Something had to give. She had to either learn to control these longings and get on with her life or - Darla pushed open the door, slipped inside and leaned against the closed panel.
"What is it, Darla?" The grimace drawing her assistant's face seemed to be the result of trying to stifle emotion. Laughter or tears?
"I have some news for you, Bette." Darla spoke as if trying to prepare her for a shock, to soften a blow.
"Yes?"
"Heather Carlini is here."
"Oh?" It took a moment for that to sink in. Six days and six nights can dull the wits. "Oh, no! Not again!"
But even as she said the words, something inside her exulted. He hadn't fallen for Heather Carlini, long wavy hair, huge dark eyes, petite curves and all. And he hadn't given up. Paul Monroe was back in her life. She wanted to shout. She wanted to sing.
"Yes, again."
She wanted to cry. Paul Monroe was back in her life, and she had some questions to consider. What was Top-Line Temporaries going to do? What was she going to do?
"But . . . but it seemed to be going so well. We hadn't heard a peep out of Heather for six days. Six days! That was twice as long as Norma."
Darla shook her head, and laughter escaped at last. "There's a reason."
"Well?" The demand was none too patient.
"I asked her if she'd had any trouble last week, and she said no. So I asked how it could be so terrible to work for him if she'd breezed through the last three days of last week with no problems. And Heather said - Heather said . . ." Darla gulped twice and finally got her voice back in order, although tears leaked from the corners of her eyes and left a shiny trail on her dark cheeks. "She said there was a simple explanation for that. He wasn't - he wasn't there last week."
"What?"
Darla nodded hard, and expelled a sigh that shimmered with laughter. "That's right. Out of town. In Washington, D.C. All those days we sat here congratulating ourselves that we'd finally licked the Paul Monroe Problem, he wasn't there."

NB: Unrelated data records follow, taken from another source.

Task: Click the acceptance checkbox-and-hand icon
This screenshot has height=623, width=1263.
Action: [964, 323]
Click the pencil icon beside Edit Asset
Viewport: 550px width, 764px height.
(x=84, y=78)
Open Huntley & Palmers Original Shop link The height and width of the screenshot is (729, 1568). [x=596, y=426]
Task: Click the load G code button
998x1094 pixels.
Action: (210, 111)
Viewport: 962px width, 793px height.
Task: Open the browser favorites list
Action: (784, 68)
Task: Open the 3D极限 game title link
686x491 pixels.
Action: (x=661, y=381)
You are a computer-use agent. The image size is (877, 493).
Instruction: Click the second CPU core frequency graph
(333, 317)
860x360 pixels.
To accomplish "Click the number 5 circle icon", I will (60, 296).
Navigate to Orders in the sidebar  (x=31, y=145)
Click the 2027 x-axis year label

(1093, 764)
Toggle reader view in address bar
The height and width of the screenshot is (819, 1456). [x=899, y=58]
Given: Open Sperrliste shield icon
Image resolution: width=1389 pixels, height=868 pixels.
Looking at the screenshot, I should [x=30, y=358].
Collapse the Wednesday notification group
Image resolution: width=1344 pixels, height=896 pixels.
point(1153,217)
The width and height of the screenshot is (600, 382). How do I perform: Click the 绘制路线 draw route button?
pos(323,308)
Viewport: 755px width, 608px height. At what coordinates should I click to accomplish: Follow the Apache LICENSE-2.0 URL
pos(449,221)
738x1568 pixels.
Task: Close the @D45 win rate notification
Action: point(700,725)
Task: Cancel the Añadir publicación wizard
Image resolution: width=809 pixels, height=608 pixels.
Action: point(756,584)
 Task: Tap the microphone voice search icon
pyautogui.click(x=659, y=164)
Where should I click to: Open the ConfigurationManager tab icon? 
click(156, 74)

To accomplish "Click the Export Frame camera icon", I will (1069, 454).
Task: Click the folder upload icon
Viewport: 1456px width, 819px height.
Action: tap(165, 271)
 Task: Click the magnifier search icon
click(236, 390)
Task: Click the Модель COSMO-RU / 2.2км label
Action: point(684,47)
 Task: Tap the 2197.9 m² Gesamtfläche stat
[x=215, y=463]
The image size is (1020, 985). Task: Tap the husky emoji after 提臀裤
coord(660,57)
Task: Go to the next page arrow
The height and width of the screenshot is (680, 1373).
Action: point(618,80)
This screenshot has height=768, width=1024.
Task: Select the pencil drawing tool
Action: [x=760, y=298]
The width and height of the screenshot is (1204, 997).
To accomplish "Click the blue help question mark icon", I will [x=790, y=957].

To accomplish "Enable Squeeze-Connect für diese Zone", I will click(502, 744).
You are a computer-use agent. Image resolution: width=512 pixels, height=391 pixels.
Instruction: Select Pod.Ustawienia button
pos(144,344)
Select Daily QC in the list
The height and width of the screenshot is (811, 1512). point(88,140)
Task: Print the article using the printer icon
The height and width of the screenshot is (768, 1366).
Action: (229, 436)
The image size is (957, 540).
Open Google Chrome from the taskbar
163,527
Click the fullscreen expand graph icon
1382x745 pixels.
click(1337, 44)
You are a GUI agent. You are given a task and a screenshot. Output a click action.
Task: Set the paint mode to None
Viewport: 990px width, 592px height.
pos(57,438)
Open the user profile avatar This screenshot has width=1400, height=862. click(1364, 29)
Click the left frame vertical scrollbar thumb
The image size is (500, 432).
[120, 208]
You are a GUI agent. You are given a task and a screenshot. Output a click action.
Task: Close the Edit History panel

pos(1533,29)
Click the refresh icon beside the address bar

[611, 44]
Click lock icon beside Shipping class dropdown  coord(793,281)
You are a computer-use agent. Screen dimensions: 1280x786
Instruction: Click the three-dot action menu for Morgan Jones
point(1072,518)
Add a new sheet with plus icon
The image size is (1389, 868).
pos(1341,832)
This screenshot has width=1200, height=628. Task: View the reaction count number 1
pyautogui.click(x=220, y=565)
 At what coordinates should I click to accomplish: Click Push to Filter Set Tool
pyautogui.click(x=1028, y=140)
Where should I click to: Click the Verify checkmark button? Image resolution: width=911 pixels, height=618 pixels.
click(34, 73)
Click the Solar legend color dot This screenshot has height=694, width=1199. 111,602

Bette watched Darla feel for a chair to support her laughter-weakened body.
Standing, she carefully closed the folder on her desk, returned her pencil to its holder and shut down her computer. Moving automatically, dreamily, she felt as if her muscles functioned with no direction from her mind. But underneath she felt a glow of energy such as she had never before felt.
She couldn't consider this feeling too closely. Like looking directly into the sun, it might blind her. Instead, she concentrated on the mundane. She pulled her coat on and took up her purse, some portion of her recognizing the actions as slow-motion reruns from last Tuesday.
The phone rang, as it had last Tuesday.
She looked at Darla, and saw her dark eyes widening with recognition of the repetitions. The phone rang again.
"Tell him I'll be there in a few minutes, and we'll settle this," Bette said, knowing that that, too, was a near repeat of Tuesday.
Only it wasn't like Tuesday at all, because Tuesday she hadn't felt this gush of joy, this flooding of relief and fear and anticipation.
Tuesday, she thought as she elected to walk the nine wind-whipped blocks that separated her office from his, she had concentrated only on what his presence was doing to Top-Line Temporaries. Now she knew what Paul Monroe's absence could do to her.
He'd been out of town. He'd stepped out of her life, stopped harassing her for six days because he was out of town. Not because he no longer wanted to be with her. Not because he'd given up on her.
The relief of it stung her eyes as much as the wind. She might extract some small compensation, some payment for the toll he'd taken on her emotions the past six days. And she had to remember that this situation could have a bearing on her business, though anything to do with business seemed a remote and misty concept right now. She had more immediate concerns.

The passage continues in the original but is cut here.